In 2018, EVs comprised just 0.7 per cent of the new car market but they’re anticipated to account for 17.8 per cent by the end of this year, which the SMMT hailed as ‘good progress’ but added that the EV market must move more swiftly to meet net zero ambitions.
It said the shift was originally driven by private consumers but they’d been overtaken by fleets and business buyers.
And after the government axed the plug-in car grant out of the blue last year – which the SMMT said left Britain as the only major European market with no consumer EV incentives yet having the most ambitious transition timeline – sales to private buyers fell from more than one in three (36.3 per cent) to fewer than one in four (24.2 per cent).
It warned that driving up demand was now even more urgent with the looming zero emission vehicle mandate.
SMMT chief executive Mike Hawes said: ‘We are entering a new phase in the UK’s EV transition in which Britain can, and should, be a leader.
‘We have the industry, the love of new technology and the scale to succeed.
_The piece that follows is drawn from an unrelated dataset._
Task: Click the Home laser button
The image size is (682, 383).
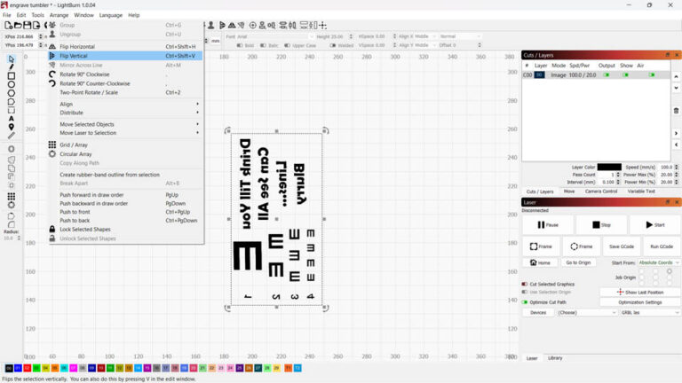Action: coord(543,262)
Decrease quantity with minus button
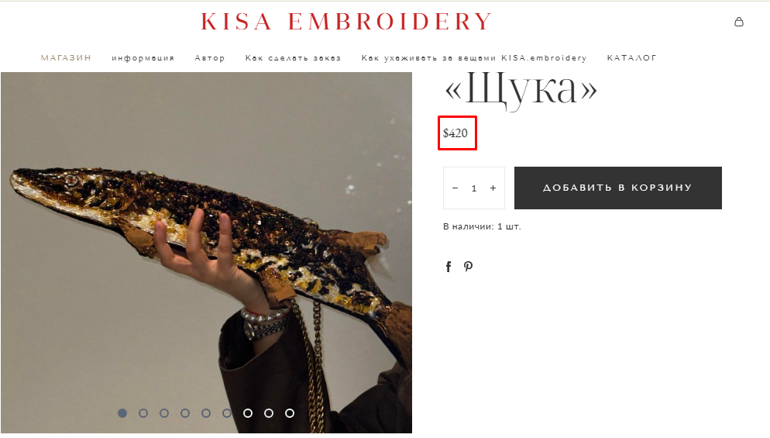Image resolution: width=770 pixels, height=438 pixels. click(x=455, y=188)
‘The government has recently demonstrated its commitment to EV manufacturing in the UK and that commitment must be extended to the consumer.
‘With a new – and still to be finalised – zero emission vehicle mandate due to revolutionise the market in just over 100 days, supply must be matched by demand.
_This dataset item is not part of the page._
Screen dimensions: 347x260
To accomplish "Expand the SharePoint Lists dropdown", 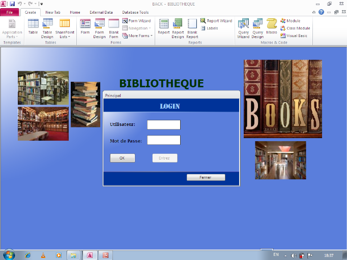I will click(65, 27).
‘A comprehensive package of measures would encourage households across the UK to go electric now, boosting an industry slowly recovering from the pandemic and delivering benefits for the exchequer, society and the global environment.’
The SMMT suggests reducing VAT on EV purchases, raising the threshold for the vehicle excise duty ‘expensive car supplement’ from its 2017 level of £40,000 to reflect today’s costs – or exempting EVs altogether – and matching VAT on public charging with home charging at five per cent, not 20 per cent.
The society is today hosting a summit on the zero emission vehicle transition, entitled SMMT Electrified, bringing together more than 600 automotive industry leaders, as well as stakeholders and representatives from the government, energy sector, charge point providers and fleets, to discuss and debate the key challenges and opportunities as Britain decarbonises its transport.